Legislative Council Thursday 4 June, 2020
Ms FORREST question to LEADER of the GOVERNMENT in the LEGISLATIVE COUNCIL, Mrs HISCUTT -
With regard to specialist outpatient, medical services and clinics -
(1) What is the time frame for reopening outpatient specialist clinics for -
(a) each speciality
(b) each outpatient clinic at each hospital - the Royal Hobart Hospital, Launceston General Hospital, North West Regional Hospital and Mersey Community Hospital?
(2) Is telehealth being offered as an option for some specialty clinics?
(3) If so, for what specialties and in which hospital are outpatient clinics?
Mr President, I thank the member for Murchison for her 10 questions.
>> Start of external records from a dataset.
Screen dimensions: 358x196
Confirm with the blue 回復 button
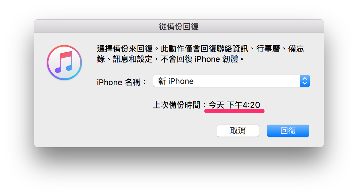[x=288, y=131]
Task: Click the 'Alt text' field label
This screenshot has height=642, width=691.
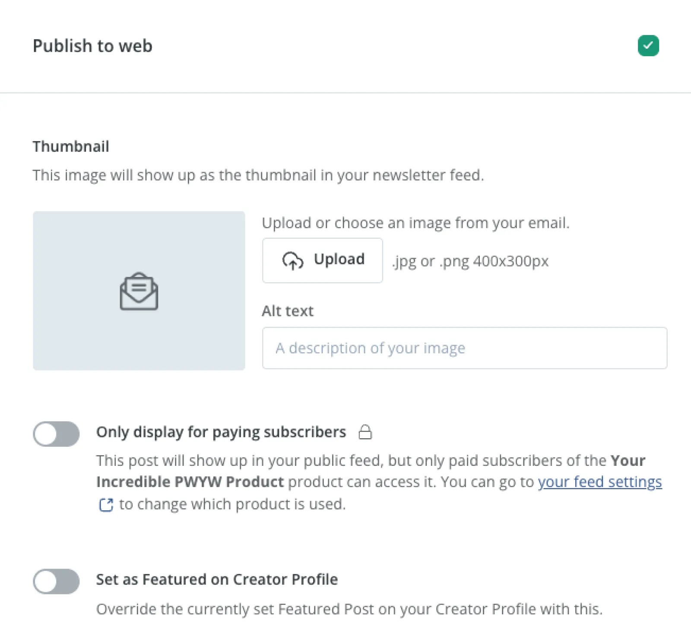Action: (x=288, y=311)
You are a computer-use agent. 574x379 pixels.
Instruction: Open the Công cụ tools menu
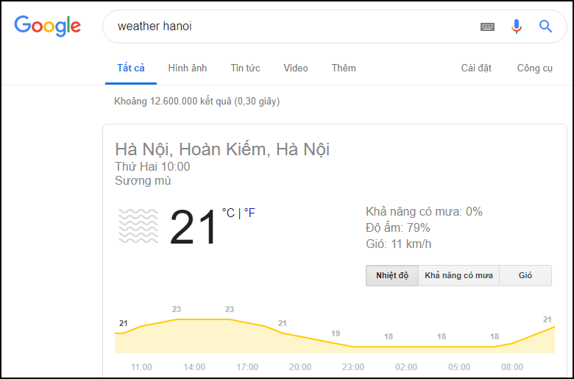(534, 68)
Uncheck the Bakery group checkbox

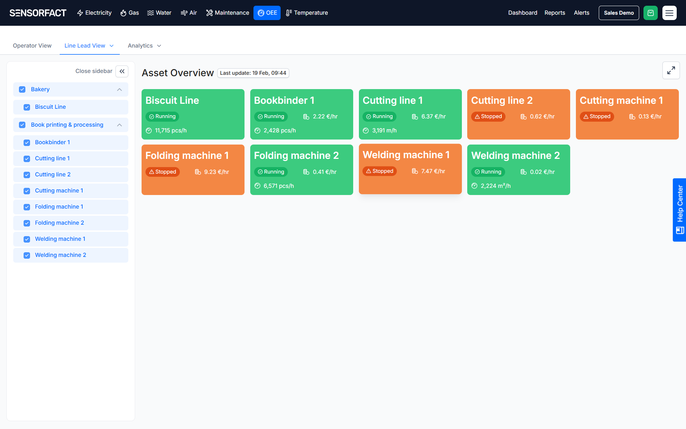(22, 89)
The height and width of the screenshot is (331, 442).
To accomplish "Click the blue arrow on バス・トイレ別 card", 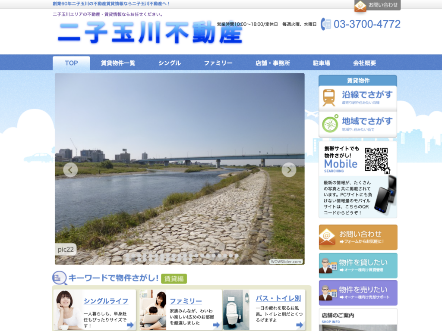I will [x=302, y=325].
(1) (a) The known time frames for reopening specialist clinics are -
- Hospital South - staged process commenced from early May to ensure ongoing patient and staff safety in accordance with public health directives. Ongoing social distancing will directly impact the volume of patients that can be seen face to face at any one time.
- All clinic services continue for category 1, urgent and review patients and the utilisation of telephone and telehealth review continues for appropriate patients. Broadening service to allow for bookings of new category 2 and category 3 patients will be at the direction of the Royal Hobart Hospital executive.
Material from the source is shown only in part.